Es gibt manchmal Situationen, da möchte ich einfach nur im Erdboden versinken, und zwar pronto. Aber von vorn. Ich war vor ein paar Wochen auf einem Yoga Workshop. Ich kannte die Lehrerin schon länger, wir mögen uns. Nach dem Unterricht saßen wir noch zu sechst in einer kleinen Runde im Yogaraum, alberten herum, machten Fotos und hatten viel Spaß. Sagte eine Bekannte neben mir: „Kommst Du gleich mit, wir wollen alle zusammen Essen gehen?“

Na klar, wollte ich. Ich stand auf, machte mich bereit, holte meine Sachen. Im Eingang traf ich auf einen Mann, nennen wir ihn Christian, den ich bisher immer als sehr angenehm empfunden hatte und fragte ihn, ob es überhaupt in Ordnung ist, wenn ich mitkomme.

Tja, wer dumm fragt, kriegt dumme Antworten.

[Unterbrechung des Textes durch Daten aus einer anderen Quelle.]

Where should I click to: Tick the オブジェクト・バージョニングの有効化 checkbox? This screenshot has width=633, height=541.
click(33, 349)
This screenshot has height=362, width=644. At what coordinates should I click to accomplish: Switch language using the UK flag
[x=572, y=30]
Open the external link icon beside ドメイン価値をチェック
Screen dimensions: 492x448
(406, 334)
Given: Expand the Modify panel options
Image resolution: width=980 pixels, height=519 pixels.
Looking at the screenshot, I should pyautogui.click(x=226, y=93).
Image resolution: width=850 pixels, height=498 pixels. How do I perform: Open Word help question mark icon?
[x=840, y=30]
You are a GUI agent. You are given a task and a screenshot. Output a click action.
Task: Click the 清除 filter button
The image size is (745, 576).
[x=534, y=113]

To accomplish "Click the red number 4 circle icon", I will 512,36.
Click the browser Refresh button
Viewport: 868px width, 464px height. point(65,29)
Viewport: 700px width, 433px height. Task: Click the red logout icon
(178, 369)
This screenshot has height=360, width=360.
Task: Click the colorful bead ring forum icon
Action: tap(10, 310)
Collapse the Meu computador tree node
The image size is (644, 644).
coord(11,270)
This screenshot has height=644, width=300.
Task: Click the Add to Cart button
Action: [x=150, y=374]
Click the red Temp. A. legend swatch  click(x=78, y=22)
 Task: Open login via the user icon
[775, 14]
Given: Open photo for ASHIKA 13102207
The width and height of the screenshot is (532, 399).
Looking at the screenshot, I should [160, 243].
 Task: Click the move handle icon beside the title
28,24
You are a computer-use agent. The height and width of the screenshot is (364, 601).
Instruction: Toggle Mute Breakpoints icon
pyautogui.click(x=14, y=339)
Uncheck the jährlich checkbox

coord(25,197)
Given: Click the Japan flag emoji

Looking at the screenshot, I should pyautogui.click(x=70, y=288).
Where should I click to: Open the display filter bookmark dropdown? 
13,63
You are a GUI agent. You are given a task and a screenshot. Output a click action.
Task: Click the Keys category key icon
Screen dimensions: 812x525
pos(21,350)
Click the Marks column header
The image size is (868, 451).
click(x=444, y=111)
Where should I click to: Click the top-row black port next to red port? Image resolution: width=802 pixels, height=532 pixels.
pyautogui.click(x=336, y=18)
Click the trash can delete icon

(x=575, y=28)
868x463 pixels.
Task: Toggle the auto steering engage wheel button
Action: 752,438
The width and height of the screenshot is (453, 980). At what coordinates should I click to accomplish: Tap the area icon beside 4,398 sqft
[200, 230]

Er sagte nein.

Mir fiel die Kinnlade runter, der Frau neben ihm auch. Damit hatte ich jetzt nicht gerechnet. Ich hatte nur aus Höflichkeit gefragt. Eben waren wir doch noch eine lustige Truppe – und warum sagte er plötzlich nein?

Er meinte zu mir: „Du, das soll nur eine kleine Runde bleiben, ich habe schon nachgefragt.“ Rums. Das saß. Ich sagte „Kein Problem“, ging mit erhobenen Hauptes aus der Tür, um dann völlig zusammenzusacken wie ein Luftballon mit einem Loch. Autsch. Das tat weh. Ich versuchte alles zu durchleuchten.

Hatte ich etwas falsch gemacht? Warum durfte ich jetzt nicht dabei sein? Waren doch alles keine engen Freunde. Es war doch so nett.

We all learn lessons in life. Some stick, some don’t. I have always learned more from rejection and failure than from acceptance and success. Henry Rollins

Ich wurde still und nahm das hässliche Gefühl in mir einfach wahr. Das Gefühl, nicht richtig zu sein, oder nicht gut genug. Ausgeschlossen zu werden. Seien wir ehrlich: Es ist ein scheiß Gefühl.

Ich nahm mir vor, ihn anzurufen und ihn zu fragen, warum zum Henker ich diejenige war, die ausgeschlossen wurde. Warum alle anderen und nur ich nicht mit durfte. Hatte er wohlmöglich etwas gegen mich? Erst weigerte ich mich die Situation zu klären, denn wie unangenehm ist es bitte, sich jemanden zu öffnen – und ihm zu sagen, dass man verletzt ist? Ohne daraus ein Drama zu machen? Richtig.

Ich tat es dennoch. Schrieb ihn an, fragte, ob er kurz Zeit hätte, zum Reden. Er fragte, wann wir sprechen wollen. Ich schrieb zurück und bekam nie wieder eine Antwort.

Trotzdem war ich stolz, den Schritt gewagt zu haben. Denn nur wenn man nachhakt, kann man Gewissheit bekommen. Klarheit schaffen. Oder, wie in diesem Fall, leider nicht. Es ist aber trotzdem sehr befreiend, Situationen, die einen verstören, anzusprechen.

Man kann sich auch so wahnsinnig gut darin schulen,  es auszuhalten, dass jemand einen vielleicht nicht mag. Oder nicht dabei haben möchte. Das ist menschlich, jedoch manchmal schwer zu ertragen. Man kann dabei viel über sich und andere lernen.

Und man weiß ja nie, vielleicht gibt es auch einen ganz banalen Grund, der so gar nichts mit einem zu tun hat. Nicht alles persönlich nehmen, lautet die Devise. Wenn alles abgeklärt ist, kann man sich entspannt zurücklehnen und fidel ins Wochenende gleiten. Oder auch nicht. Das ist alles eine Frage der Einstellung. Cheers!

Kennst du auch solche unangenehmen Situationen? Was machst du dann?